Mr. Lerner has over 30 years of experience providing strategic judgment and practical advice regarding diverse matters for pharmaceutical, life sciences, and health care companies. Mr. Lerner has a background in product acquisitions and divestitures, technology licensing, sales and marketing practices, mergers and acquisitions, intellectual property, corporate compliance, employment law, and regulatory matters. Mr. Lerner is currently a partner at Lowenstein Sandler LLP, where he chairs the Life Sciences Group. Prior to joining Lowenstein Sandler, from August 2008 to December 2010 Mr. Lerner was a Senior Vice President and General Counsel of EKR Therapeutics, a specialty pharmaceutical company focusing on acute care hospital products. That position followed six years (from September 2000 to August 2006) as Vice President and General Counsel at Reliant Pharmaceuticals Inc., which Mr. Lerner helped grow into one of the nation’s largest privately held pharmaceutical companies before it was acquired by GlaxoSmithKline in 2007. As part of Reliant’s senior management team, he was named lead inside lawyer on product acquisitions and dispositions. He currently serves on the board of directors of the Blanche and Irwin Lerner Center for the study of Pharmaceutical Management Issues at Rutgers Business School. Mr. Lerner brings valuable expertise in legal considerations of the life science industry, as well as a documented track record of public speaking and professional presentations to the team.

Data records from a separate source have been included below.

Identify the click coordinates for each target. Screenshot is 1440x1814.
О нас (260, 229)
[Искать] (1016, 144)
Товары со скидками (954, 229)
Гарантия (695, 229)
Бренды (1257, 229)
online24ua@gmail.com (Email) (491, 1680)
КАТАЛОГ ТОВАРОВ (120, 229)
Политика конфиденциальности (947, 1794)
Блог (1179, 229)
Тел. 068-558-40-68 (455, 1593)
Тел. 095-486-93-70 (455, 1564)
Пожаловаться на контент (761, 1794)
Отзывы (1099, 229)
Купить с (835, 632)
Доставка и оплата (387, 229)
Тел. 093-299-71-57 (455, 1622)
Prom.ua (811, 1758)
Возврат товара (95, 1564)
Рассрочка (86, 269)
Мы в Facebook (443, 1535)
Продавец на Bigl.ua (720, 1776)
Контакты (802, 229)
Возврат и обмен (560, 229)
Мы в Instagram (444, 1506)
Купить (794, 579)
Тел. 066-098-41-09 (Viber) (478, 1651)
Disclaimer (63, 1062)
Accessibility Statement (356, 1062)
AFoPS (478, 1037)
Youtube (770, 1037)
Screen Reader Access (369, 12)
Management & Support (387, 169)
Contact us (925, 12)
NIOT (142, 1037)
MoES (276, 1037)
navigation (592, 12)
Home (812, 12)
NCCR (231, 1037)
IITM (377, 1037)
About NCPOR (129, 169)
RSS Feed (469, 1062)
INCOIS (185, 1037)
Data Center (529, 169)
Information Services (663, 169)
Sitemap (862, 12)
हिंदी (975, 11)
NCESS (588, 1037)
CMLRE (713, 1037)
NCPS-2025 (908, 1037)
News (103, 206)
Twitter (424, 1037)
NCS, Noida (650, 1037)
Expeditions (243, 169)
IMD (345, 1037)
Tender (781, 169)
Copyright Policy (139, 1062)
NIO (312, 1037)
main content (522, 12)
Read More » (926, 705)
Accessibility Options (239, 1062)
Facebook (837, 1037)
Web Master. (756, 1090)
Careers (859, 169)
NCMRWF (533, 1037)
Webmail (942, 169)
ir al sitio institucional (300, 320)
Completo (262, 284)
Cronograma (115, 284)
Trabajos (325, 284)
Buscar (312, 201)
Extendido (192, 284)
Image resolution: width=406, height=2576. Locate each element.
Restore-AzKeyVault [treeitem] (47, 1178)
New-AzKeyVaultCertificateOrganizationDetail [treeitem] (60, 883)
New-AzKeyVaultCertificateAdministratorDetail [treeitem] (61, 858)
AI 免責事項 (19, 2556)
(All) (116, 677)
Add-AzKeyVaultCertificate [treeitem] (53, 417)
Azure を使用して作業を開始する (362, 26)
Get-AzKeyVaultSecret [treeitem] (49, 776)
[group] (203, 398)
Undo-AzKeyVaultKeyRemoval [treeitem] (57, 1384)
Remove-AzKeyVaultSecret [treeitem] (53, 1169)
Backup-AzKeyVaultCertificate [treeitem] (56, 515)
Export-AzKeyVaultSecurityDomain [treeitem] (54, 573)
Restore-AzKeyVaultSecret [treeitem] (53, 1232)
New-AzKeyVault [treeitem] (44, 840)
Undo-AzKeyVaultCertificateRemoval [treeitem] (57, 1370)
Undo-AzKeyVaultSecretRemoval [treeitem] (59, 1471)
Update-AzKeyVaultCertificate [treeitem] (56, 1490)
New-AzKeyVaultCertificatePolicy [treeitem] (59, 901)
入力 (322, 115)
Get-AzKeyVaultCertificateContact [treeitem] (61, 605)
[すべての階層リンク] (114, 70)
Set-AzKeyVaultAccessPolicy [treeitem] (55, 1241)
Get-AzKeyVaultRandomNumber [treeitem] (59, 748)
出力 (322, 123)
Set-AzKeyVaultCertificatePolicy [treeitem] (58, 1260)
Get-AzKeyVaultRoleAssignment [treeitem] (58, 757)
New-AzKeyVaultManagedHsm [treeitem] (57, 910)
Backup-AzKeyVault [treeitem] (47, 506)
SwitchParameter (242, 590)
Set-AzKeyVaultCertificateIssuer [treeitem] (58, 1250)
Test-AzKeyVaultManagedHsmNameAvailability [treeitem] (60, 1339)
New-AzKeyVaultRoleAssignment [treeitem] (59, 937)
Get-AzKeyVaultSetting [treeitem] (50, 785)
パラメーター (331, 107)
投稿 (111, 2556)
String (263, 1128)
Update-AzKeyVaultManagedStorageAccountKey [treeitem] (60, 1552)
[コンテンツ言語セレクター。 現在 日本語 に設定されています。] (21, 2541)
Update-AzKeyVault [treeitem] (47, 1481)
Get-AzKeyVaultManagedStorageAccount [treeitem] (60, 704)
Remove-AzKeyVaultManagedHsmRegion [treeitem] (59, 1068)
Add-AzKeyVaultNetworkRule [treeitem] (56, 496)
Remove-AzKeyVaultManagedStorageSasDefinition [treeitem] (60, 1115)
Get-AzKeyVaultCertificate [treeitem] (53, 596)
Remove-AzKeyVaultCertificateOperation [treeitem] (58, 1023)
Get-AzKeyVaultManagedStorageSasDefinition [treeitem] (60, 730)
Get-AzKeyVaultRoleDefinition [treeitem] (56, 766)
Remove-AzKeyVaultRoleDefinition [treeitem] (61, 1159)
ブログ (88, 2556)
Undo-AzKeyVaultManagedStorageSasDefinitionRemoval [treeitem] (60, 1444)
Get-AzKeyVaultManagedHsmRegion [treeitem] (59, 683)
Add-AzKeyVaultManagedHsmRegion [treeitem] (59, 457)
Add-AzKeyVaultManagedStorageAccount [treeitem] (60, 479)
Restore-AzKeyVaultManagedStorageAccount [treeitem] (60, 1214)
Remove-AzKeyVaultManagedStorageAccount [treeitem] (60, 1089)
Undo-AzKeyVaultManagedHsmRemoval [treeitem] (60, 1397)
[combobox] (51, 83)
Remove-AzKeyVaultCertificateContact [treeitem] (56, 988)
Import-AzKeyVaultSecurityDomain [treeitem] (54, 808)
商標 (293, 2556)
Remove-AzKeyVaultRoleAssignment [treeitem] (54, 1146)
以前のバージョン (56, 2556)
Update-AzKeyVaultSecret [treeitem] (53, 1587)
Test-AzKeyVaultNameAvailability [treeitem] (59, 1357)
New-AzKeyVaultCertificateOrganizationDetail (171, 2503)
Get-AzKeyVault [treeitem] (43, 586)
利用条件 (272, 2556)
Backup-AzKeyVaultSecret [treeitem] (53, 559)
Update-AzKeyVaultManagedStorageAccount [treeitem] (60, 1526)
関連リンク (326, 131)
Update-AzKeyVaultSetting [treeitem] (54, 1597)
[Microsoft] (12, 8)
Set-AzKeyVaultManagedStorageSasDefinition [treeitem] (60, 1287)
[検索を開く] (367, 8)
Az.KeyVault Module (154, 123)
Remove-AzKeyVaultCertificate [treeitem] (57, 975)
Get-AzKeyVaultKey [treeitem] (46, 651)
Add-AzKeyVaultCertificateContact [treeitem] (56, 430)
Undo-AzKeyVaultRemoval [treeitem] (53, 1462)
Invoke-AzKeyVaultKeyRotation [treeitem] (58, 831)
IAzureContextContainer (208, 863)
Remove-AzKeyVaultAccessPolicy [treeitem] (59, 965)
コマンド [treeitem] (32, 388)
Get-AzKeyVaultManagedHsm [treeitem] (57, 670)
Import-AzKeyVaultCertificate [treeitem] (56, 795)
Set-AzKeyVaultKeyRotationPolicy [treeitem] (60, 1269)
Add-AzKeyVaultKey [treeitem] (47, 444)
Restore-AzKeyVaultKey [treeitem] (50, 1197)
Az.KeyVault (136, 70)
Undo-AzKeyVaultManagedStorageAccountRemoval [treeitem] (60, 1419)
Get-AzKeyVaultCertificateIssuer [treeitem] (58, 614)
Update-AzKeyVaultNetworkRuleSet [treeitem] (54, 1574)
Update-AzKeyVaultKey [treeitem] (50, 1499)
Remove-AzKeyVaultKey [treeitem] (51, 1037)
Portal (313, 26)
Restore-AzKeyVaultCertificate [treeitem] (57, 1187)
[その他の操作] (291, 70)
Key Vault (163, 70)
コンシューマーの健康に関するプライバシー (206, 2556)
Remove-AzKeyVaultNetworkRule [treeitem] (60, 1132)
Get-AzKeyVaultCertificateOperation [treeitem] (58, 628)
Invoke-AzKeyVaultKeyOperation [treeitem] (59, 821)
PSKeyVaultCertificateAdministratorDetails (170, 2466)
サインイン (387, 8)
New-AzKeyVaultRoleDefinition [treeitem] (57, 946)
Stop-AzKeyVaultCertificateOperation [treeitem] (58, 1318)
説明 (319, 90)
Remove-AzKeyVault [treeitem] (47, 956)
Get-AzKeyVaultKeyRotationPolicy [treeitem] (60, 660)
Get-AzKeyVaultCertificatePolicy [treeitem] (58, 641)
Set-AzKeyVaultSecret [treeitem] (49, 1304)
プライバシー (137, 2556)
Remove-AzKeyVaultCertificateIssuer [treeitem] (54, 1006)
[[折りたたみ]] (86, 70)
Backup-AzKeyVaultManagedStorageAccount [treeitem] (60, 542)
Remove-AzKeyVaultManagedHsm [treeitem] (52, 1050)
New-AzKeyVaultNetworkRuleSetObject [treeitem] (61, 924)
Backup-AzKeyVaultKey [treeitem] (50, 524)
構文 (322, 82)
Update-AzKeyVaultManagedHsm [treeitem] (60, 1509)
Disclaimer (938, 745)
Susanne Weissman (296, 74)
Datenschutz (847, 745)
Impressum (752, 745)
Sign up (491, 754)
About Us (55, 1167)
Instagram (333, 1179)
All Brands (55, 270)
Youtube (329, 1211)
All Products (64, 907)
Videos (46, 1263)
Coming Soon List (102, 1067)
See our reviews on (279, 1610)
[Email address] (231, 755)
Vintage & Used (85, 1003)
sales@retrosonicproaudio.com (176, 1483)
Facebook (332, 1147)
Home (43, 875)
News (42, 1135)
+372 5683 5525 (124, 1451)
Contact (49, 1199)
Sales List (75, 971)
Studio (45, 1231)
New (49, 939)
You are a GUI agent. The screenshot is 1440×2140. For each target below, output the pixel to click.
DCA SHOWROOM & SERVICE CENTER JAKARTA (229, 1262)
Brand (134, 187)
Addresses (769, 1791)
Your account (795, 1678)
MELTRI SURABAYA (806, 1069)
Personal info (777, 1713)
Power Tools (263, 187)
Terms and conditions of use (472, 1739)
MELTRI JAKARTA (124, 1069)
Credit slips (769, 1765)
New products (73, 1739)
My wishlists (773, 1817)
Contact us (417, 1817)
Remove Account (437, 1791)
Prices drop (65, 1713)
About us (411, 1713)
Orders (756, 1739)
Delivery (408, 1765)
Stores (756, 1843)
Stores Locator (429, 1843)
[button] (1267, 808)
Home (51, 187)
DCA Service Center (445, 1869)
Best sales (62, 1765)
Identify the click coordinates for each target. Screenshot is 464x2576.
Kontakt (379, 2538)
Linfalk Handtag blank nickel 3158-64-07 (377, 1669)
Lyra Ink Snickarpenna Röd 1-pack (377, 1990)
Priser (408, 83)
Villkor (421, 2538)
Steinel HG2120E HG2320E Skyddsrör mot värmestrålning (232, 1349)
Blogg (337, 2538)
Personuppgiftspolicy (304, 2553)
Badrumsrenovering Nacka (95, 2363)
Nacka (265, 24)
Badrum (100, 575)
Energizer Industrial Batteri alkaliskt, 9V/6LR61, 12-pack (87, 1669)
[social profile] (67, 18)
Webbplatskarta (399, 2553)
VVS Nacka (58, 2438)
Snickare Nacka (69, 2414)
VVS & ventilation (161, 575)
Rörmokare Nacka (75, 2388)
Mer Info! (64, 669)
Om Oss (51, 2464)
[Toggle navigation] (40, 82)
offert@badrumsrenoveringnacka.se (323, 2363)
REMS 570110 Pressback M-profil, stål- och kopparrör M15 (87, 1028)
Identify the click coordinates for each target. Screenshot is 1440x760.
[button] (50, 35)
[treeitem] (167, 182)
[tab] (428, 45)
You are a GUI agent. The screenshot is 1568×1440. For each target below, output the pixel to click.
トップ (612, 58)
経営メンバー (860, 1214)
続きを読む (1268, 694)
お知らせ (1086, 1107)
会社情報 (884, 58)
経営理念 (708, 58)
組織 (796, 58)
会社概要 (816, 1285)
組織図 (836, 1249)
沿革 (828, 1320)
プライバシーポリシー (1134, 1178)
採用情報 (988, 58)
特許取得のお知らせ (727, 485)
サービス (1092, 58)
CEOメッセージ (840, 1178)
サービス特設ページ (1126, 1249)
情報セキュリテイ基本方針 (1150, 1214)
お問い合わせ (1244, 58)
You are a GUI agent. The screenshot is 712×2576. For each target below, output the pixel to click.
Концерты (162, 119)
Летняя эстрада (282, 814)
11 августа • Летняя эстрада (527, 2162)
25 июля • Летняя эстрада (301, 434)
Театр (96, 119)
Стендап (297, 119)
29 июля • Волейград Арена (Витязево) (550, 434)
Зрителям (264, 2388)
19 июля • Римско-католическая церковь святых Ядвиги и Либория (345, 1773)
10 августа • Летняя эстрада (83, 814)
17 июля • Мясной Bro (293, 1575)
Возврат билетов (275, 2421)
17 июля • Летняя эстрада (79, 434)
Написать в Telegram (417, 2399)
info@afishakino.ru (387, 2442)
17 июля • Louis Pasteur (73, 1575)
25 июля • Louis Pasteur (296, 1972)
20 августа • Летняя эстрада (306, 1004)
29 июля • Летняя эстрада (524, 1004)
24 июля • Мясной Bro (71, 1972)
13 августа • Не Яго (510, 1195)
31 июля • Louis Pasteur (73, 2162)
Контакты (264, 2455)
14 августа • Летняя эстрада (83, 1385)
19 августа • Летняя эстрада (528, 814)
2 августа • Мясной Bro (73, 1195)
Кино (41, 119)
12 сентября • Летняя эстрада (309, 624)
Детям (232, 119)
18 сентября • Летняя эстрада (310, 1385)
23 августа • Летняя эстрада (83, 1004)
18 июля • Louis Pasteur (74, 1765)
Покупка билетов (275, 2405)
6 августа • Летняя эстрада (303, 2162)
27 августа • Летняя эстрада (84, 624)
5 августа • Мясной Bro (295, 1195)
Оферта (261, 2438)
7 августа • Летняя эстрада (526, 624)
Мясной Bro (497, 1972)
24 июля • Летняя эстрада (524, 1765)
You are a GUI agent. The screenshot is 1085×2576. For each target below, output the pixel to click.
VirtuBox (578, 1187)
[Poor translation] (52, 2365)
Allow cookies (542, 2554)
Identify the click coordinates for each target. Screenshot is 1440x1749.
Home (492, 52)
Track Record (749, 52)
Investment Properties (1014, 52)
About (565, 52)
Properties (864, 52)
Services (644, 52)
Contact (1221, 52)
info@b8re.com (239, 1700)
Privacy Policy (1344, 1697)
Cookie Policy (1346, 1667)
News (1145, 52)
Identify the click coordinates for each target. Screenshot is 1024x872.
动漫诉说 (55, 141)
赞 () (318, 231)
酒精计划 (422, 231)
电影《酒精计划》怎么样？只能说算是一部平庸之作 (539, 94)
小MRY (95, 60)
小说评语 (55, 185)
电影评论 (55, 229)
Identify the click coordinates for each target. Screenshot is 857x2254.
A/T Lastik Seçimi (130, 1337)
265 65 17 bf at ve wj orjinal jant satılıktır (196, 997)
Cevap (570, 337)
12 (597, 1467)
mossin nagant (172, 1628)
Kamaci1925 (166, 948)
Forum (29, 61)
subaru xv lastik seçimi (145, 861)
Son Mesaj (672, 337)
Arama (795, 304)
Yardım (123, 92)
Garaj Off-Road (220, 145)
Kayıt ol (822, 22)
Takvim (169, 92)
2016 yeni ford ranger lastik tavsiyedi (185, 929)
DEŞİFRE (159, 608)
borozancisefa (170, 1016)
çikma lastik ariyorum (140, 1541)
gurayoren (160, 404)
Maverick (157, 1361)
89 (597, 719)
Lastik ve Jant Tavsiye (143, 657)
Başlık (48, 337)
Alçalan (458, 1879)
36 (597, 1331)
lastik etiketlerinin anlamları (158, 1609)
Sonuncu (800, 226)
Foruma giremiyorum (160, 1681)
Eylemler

Mr. Lerner received a J.D. from Hofstra University School of Law in and a B.A. from Boston University.


Yvonne McBurney, 56
Director

Ms. McBurney has over 30 years of business leadership experience in the healthcare field. Ms. McBurney has successfully developed and executed strategic business plans to drive consistent above-plan performance by optimizing group synergies, building high-performing diverse teams, and driving cultural change. During her career, she has acquired a reputation for working with the highest level of integrity. Since March 2020, Ms. McBurney has been VP of Operations at Alivia Specialty Pharmacy. That position followed ten years at GlaxoSmithKline (NYSE:GSK), beginning in January 2010 where she was ultimately appointed to lead the US Commercial and Medical Affairs integration of TESARO, an oncology focused biopharmaceutical company. She also held the Puerto Rico General Manager role for six years and delivered significant revenue and margin growth. Prior to GSK, Ms. McBurney was the General Manager of Wyeth Puerto Rico from April 2006 to November 2009. Ms. McBurney received an MBA and B.A. from Interamerican University of Puerto Rico and is fluent in Spanish and English.